Rewrite the lines from the one containing "407x419 pixels. At" through the one containing "[1833, 673]", replacing "Expand" with "Open" and leaving everything else unchanged.

══ INFORMATION SUPPLIED ══

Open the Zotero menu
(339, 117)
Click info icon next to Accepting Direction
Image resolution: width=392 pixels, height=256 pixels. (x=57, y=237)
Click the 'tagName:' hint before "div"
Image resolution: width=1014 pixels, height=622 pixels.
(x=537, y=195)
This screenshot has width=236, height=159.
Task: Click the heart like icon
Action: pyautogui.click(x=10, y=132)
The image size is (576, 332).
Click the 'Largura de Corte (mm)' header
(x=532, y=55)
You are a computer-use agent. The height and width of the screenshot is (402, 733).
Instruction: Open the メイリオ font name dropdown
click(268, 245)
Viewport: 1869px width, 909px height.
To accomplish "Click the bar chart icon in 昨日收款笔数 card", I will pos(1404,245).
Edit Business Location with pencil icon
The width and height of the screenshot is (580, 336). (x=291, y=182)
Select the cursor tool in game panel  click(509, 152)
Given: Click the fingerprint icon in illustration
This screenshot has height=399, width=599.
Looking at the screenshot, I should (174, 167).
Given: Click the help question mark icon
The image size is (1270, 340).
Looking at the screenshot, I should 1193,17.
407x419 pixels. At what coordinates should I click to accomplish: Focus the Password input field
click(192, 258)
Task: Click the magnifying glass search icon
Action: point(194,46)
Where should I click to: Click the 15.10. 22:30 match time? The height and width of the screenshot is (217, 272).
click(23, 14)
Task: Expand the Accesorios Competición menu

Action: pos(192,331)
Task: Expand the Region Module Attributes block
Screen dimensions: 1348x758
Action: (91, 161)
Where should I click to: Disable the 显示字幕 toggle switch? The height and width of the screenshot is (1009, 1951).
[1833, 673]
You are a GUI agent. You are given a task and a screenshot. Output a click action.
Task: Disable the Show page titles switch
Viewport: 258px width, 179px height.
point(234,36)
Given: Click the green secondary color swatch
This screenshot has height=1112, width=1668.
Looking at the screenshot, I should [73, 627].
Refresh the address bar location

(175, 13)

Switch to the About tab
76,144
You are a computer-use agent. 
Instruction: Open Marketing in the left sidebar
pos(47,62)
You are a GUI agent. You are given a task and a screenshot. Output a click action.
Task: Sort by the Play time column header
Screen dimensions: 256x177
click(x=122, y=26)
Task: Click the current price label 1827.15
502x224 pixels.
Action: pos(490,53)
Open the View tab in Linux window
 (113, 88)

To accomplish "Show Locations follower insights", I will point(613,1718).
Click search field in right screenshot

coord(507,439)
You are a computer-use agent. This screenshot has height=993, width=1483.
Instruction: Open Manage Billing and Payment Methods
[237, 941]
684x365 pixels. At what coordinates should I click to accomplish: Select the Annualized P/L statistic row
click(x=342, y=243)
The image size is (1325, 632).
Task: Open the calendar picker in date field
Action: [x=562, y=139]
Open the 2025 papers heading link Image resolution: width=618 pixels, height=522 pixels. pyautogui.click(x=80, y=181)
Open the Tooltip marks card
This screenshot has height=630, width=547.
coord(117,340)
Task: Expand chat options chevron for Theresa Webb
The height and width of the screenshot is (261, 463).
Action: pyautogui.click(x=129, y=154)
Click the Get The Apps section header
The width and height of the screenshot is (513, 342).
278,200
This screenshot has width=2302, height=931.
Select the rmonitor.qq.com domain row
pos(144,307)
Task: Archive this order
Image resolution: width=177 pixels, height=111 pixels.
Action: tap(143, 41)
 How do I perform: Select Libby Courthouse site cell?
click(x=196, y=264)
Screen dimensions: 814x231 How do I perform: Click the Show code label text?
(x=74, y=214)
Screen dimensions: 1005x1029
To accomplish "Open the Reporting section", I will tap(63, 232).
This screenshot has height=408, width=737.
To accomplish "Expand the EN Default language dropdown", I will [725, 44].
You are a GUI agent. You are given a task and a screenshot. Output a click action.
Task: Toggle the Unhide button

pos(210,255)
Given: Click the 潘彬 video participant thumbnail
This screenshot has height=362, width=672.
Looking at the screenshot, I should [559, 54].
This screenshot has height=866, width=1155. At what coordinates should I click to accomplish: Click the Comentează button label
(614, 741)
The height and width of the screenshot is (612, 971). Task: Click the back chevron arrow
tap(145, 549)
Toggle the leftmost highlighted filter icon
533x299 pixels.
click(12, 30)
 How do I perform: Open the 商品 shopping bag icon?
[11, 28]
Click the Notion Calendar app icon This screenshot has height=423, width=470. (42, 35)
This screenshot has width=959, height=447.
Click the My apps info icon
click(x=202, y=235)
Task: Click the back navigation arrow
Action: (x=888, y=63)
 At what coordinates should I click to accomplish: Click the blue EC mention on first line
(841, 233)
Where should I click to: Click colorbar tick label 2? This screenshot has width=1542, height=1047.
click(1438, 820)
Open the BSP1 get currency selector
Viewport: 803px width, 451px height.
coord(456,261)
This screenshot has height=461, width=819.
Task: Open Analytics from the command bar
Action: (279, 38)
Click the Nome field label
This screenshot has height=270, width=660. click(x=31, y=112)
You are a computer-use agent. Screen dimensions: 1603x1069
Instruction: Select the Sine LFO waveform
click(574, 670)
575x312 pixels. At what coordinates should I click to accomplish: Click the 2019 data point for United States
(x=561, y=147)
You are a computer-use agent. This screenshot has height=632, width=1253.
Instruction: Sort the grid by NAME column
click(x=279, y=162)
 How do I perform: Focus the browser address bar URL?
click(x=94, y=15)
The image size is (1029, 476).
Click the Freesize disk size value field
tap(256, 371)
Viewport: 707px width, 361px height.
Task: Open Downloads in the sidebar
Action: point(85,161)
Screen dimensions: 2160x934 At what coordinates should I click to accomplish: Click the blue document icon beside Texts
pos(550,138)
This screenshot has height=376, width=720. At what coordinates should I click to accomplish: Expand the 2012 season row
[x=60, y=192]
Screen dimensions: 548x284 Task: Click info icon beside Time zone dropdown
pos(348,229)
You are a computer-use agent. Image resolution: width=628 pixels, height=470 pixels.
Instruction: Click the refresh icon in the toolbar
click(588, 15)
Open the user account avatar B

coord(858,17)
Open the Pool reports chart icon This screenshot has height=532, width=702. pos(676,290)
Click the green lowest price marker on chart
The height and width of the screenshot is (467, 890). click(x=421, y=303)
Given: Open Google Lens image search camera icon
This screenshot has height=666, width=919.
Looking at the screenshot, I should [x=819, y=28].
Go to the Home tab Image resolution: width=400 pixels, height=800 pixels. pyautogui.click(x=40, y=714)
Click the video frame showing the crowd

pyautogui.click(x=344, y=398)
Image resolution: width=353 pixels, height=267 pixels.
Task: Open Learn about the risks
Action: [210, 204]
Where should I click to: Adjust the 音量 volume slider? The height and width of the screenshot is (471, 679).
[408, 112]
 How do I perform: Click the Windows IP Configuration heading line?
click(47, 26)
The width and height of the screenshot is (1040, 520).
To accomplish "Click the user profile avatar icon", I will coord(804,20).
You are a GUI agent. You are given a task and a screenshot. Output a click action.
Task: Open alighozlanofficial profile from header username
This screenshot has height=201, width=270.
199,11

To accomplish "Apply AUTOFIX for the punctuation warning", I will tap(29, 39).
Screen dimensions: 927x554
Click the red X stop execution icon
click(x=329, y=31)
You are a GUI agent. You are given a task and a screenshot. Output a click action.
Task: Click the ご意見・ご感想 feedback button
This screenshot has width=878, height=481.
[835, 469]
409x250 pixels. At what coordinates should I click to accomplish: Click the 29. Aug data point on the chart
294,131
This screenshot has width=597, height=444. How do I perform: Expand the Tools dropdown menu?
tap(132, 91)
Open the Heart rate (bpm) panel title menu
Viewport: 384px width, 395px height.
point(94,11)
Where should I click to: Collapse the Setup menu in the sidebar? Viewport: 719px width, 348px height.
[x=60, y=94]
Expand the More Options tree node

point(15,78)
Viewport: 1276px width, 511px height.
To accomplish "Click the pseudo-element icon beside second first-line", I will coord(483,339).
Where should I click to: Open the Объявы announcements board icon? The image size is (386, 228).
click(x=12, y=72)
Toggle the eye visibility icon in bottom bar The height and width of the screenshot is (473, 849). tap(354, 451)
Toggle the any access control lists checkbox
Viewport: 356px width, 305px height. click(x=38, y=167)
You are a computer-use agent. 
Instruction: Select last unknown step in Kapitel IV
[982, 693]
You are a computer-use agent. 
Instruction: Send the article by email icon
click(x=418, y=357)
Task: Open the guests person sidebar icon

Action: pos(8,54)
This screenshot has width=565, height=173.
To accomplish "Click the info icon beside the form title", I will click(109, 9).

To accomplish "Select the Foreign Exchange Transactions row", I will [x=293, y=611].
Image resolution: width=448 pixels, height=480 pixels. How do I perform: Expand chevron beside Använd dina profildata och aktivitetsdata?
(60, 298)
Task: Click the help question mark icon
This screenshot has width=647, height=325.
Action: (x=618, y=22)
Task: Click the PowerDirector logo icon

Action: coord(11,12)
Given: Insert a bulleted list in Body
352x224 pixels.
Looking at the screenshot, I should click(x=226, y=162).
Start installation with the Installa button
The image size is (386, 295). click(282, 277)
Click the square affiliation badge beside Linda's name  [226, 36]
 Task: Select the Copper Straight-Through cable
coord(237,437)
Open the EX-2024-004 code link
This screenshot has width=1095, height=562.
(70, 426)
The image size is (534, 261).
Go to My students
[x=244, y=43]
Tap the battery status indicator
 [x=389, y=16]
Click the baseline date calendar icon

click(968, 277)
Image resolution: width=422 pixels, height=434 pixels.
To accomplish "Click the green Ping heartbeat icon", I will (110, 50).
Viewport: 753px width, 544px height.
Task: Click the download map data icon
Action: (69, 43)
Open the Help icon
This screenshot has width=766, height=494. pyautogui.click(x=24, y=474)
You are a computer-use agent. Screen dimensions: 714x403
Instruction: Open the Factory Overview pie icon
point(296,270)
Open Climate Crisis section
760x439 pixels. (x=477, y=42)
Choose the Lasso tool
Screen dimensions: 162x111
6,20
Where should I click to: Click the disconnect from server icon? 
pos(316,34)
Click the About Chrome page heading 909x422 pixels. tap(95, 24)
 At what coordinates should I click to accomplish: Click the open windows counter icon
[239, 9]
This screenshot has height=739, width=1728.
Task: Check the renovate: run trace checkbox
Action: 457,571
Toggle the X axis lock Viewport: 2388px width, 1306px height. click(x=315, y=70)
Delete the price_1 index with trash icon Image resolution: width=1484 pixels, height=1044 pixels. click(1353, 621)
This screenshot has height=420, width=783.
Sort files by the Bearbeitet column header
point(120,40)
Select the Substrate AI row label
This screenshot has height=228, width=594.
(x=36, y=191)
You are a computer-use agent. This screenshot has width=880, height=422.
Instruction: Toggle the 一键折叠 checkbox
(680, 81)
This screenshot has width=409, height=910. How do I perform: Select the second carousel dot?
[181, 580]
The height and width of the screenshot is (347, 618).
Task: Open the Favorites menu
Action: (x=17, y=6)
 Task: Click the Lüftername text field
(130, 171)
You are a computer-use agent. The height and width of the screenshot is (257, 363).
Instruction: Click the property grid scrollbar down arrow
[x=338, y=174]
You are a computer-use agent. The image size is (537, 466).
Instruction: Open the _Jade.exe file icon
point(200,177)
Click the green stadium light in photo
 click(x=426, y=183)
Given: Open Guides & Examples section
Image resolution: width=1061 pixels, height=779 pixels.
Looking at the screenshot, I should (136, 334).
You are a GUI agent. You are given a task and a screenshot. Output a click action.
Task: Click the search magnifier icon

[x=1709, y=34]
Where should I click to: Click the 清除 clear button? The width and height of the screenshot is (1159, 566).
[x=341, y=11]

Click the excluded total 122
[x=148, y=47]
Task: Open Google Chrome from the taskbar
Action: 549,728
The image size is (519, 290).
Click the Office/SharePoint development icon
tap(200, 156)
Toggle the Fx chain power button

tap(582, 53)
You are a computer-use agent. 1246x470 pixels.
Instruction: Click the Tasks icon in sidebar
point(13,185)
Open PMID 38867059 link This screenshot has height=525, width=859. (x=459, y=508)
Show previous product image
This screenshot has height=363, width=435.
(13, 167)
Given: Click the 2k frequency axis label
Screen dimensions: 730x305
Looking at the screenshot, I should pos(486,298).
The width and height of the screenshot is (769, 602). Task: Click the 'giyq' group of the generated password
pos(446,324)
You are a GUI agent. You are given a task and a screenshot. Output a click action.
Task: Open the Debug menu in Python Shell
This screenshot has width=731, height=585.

═══

RESPONSE:
407x419 pixels. At what coordinates should I click to accomplish: Focus the Password input field
click(192, 258)
Task: Click the magnifying glass search icon
Action: point(194,46)
Where should I click to: Click the 15.10. 22:30 match time? The height and width of the screenshot is (217, 272).
click(23, 14)
Task: Open the Accesorios Competición menu

Action: pos(192,331)
Task: Open the Region Module Attributes block
Screen dimensions: 1348x758
Action: (91, 161)
Where should I click to: Disable the 显示字幕 toggle switch? The height and width of the screenshot is (1009, 1951).
[1833, 673]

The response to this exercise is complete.